## Problems to work on
1. Quote the baby formula press release word for word, starting with "WASHINGTON, DC. –" and stopping after "the first place.".
2. Write what comes next in the baby formula press release, picking up after its final sentence.

## Text excerpt
=== Section Start ===
WASHINGTON, DC. – U.S. Senator Deb Fischer (R-Neb.) today announced a series of actions to address the baby formula crisis. This includes cosponsoring the Access to Baby Formula Act, which would help ensure families who rely on the Special Supplemental Nutrition Program for Women, Infants, and Children (WIC) can buy affordable formula. Sen. Fischer also joined a letter to the U.S. Food and Drug Administration (FDA) demanding answers on why the FDA was unable to mitigate this crisis in the first place.
Access to Baby Formula Act:
The bipartisan, bicameral Access to Baby Formula Act gives the USDA, which oversees WIC, the authority to be more flexible during a crisis such as a natural disaster, public health emergency, or recall and shortage like the one currently facing our country. This flexibility would ensure that the brand or type of formula families can buy isn’t restricted by program rules, allowing families to purchase whatever is available in the store. In addition, the legislation would require that formula manufacturers that provide formula for WIC babies have a plan in place to respond to a shortage.
A summary of the bill can be read here.
The House companion bill unanimously passed the Senate today.
Sen. Fischer joined 21 of her colleagues in a letter to U.S. Food and Drug Administration (FDA) Commissioner Robert Califf, M.D. about its inadequate investigation into Abbott Nutrition’s Michigan manufacturing facility and failure to mitigate the nationwide baby formula shortage. The senators are also seeking answers on when the White House was made aware of the dire situation and the steps available to limit the harmful impact on families and their newborns.
=== Section End ===
## Raw data
=== Section Start ===
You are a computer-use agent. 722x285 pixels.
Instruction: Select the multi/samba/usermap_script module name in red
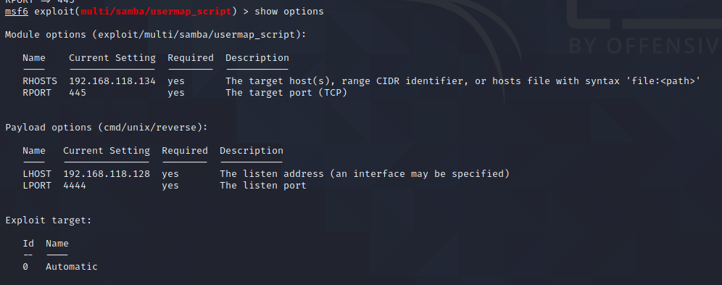pyautogui.click(x=156, y=11)
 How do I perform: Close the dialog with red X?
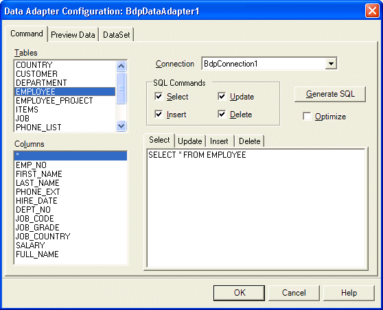coord(372,11)
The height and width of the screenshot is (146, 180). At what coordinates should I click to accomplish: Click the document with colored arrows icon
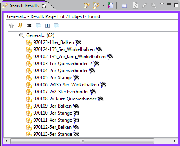click(111, 5)
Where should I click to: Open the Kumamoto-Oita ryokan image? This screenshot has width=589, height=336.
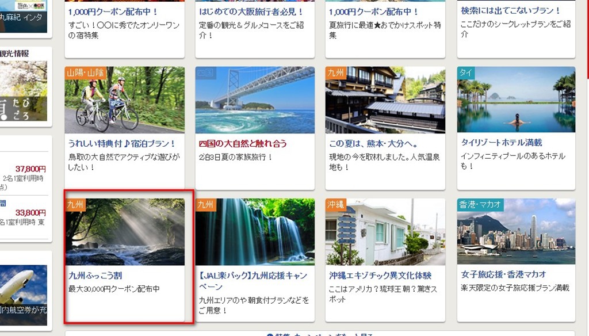click(x=385, y=100)
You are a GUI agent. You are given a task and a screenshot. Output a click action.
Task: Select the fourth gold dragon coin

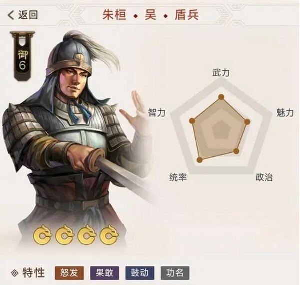coord(110,234)
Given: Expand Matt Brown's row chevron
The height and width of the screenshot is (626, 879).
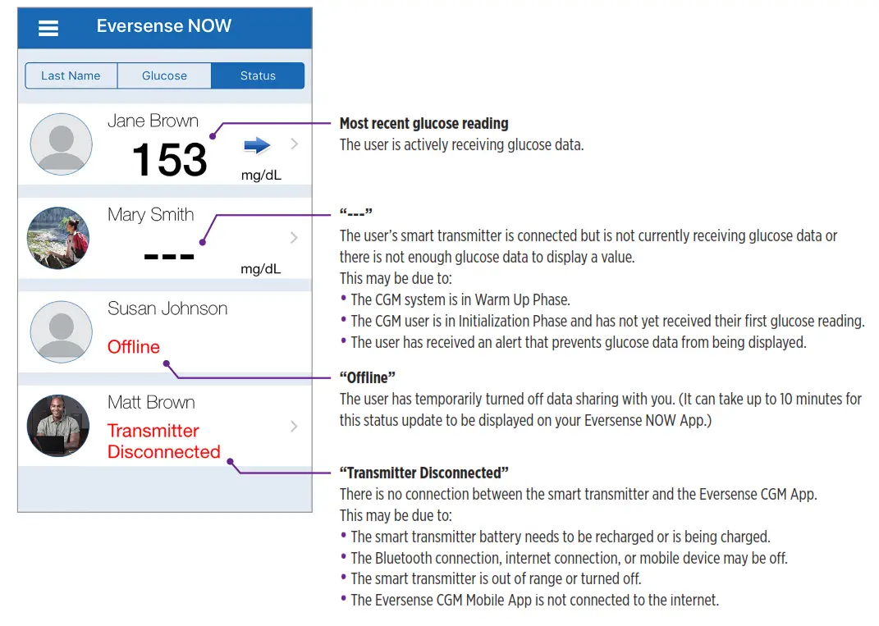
=== Section End ===
## Results of the exercise
1.
WASHINGTON, DC. – U.S. Senator Deb Fischer (R-Neb.) today announced a series of actions to address the baby formula crisis. This includes cosponsoring the Access to Baby Formula Act, which would help ensure families who rely on the Special Supplemental Nutrition Program for Women, Infants, and Children (WIC) can buy affordable formula. Sen. Fischer also joined a letter to the U.S. Food and Drug Administration (FDA) demanding answers on why the FDA was unable to mitigate this crisis in the first place.

2.
The senators stressed the desperation felt by families with infant children and expressed frustration in the lack of urgent action to resolve this crisis, writing in part:
“Infant formula supplies at local grocery stores were relatively stable for the first half of 2021. The out-of-stock percentage started to climb steadily in the later half and continued to worsen throughout this year. It’s concerning that FDA and key officials in the Administration did not anticipate this crisis or take action within days following Abbott Nutrition’s voluntary recall considering the company holds 48.1 percent of the U.S. market in infant formula. Families are getting to the brink of pursuing unsafe and potentially dangerous options to feed their infants including homemade infant formula. And physicians are, once again, running defense on misinformation due to a lack of federal action to get the word out on safe alternatives.”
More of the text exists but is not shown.